By David Milliken
LONDON (Reuters) – Recent labour market data shows a softening economy which is likely to lead to slower wage growth and reduced inflation pressure, Bank of England policymaker Swati Dhingra said on Tuesday.
“Now when the labour market is really loosening … it’s very hard to imagine where further momentum in wage growth is going to come from,” Dhingra said at an event hosted by Britain’s Royal Economic Society.
“We should see some relenting of domestic inflationary pressures,” she added.
Labour market data earlier on Tuesday showed the number of job vacancies dropped to a two-year low while growth in regular pay slowed for the first time since January after hitting a record high of 7.9% in the three months to the end of July.
Dhingra, like BoE Chief Economist Huw Pill on Monday, said the headline wage data gave an exaggerated picture of strength in the labour market.
“Other measures, as well as what is more important – forward-looking measures – seem to be suggesting somewhere in the order of 5% to 6% wage growth,” she said.
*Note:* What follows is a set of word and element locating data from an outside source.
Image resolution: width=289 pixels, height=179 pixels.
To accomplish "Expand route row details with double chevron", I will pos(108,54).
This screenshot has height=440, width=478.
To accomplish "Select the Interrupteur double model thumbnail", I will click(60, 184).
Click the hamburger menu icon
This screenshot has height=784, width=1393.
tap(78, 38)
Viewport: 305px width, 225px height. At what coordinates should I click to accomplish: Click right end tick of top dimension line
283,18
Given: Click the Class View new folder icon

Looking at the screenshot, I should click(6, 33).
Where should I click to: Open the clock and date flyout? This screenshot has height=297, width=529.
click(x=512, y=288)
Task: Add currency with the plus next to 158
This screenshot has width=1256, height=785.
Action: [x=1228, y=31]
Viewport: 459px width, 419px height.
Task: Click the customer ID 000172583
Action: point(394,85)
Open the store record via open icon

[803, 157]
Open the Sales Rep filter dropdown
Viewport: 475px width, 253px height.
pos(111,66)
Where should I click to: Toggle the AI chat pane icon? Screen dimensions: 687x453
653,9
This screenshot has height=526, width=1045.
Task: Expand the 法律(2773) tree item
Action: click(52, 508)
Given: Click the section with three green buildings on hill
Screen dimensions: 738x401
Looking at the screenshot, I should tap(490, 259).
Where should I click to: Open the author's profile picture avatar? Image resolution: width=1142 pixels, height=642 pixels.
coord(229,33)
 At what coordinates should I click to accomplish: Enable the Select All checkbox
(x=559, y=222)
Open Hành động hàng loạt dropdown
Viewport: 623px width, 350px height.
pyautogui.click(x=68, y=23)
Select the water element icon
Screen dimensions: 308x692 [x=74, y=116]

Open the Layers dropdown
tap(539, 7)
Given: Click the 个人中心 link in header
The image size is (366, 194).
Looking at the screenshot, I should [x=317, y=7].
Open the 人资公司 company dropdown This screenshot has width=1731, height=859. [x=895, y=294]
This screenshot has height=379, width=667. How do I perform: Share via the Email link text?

Before the COVID-19 pandemic, when inflation was mostly close to its 2% target, wage growth was typically in a 3% to 4% range.
Dhingra – who has consistently voted against rate rises this year – reiterated her view that the BoE would have done better to raise interest rates more slowly.
“A more moderate path of interest rates for a longer period of time would have been preferable because it would allow a much more balanced transmission to firms and to households, and wouldn’t have the sharp peaks and troughs that come with raising interest rates to very high levels,” she said.
Last month the BoE voted to keep rates on hold for the first time since starting its rate-raising cycle in December 2021.